Task goal |
Give the data again, word for word.
[Opening Records shown section]
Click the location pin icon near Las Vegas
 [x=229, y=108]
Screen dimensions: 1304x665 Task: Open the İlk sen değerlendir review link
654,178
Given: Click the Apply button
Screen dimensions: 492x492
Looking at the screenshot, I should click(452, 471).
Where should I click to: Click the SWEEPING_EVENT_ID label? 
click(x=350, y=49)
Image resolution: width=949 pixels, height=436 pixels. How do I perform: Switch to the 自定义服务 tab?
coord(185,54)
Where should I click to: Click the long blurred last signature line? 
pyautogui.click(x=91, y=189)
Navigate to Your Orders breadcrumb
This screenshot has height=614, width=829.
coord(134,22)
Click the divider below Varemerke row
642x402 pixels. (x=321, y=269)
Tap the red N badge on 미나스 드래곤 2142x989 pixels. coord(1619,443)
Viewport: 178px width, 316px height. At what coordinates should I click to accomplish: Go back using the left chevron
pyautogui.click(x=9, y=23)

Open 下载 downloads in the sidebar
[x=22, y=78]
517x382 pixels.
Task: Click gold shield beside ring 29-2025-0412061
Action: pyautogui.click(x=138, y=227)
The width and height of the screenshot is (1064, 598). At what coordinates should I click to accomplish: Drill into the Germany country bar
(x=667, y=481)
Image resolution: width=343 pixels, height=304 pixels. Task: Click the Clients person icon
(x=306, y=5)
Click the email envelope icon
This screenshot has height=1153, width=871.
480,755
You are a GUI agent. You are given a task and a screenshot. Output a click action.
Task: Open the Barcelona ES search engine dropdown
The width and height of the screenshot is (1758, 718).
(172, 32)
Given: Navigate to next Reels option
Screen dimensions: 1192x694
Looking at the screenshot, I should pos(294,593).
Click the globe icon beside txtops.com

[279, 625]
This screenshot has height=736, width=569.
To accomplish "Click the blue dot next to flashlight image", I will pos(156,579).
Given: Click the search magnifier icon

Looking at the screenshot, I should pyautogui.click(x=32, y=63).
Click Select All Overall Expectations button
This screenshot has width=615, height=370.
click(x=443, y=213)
[Closing Records shown section]
Answer section |
Click the location pin icon near Las Vegas
 [x=229, y=108]
Screen dimensions: 1304x665 Task: Open the İlk sen değerlendir review link
654,178
Given: Click the Apply button
Screen dimensions: 492x492
Looking at the screenshot, I should click(452, 471).
Where should I click to: Click the SWEEPING_EVENT_ID label? 
click(x=350, y=49)
Image resolution: width=949 pixels, height=436 pixels. How do I perform: Switch to the 自定义服务 tab?
coord(185,54)
Where should I click to: Click the long blurred last signature line? 
pyautogui.click(x=91, y=189)
Navigate to Your Orders breadcrumb
This screenshot has height=614, width=829.
coord(134,22)
Click the divider below Varemerke row
642x402 pixels. (x=321, y=269)
Tap the red N badge on 미나스 드래곤 2142x989 pixels. coord(1619,443)
Viewport: 178px width, 316px height. At what coordinates should I click to accomplish: Go back using the left chevron
pyautogui.click(x=9, y=23)

Open 下载 downloads in the sidebar
[x=22, y=78]
517x382 pixels.
Task: Click gold shield beside ring 29-2025-0412061
Action: pyautogui.click(x=138, y=227)
The width and height of the screenshot is (1064, 598). At what coordinates should I click to accomplish: Drill into the Germany country bar
(x=667, y=481)
Image resolution: width=343 pixels, height=304 pixels. Task: Click the Clients person icon
(x=306, y=5)
Click the email envelope icon
This screenshot has height=1153, width=871.
480,755
You are a GUI agent. You are given a task and a screenshot. Output a click action.
Task: Open the Barcelona ES search engine dropdown
The width and height of the screenshot is (1758, 718).
(172, 32)
Given: Navigate to next Reels option
Screen dimensions: 1192x694
Looking at the screenshot, I should pos(294,593).
Click the globe icon beside txtops.com

[279, 625]
This screenshot has height=736, width=569.
To accomplish "Click the blue dot next to flashlight image", I will pos(156,579).
Given: Click the search magnifier icon

Looking at the screenshot, I should pyautogui.click(x=32, y=63).
Click Select All Overall Expectations button
This screenshot has width=615, height=370.
click(x=443, y=213)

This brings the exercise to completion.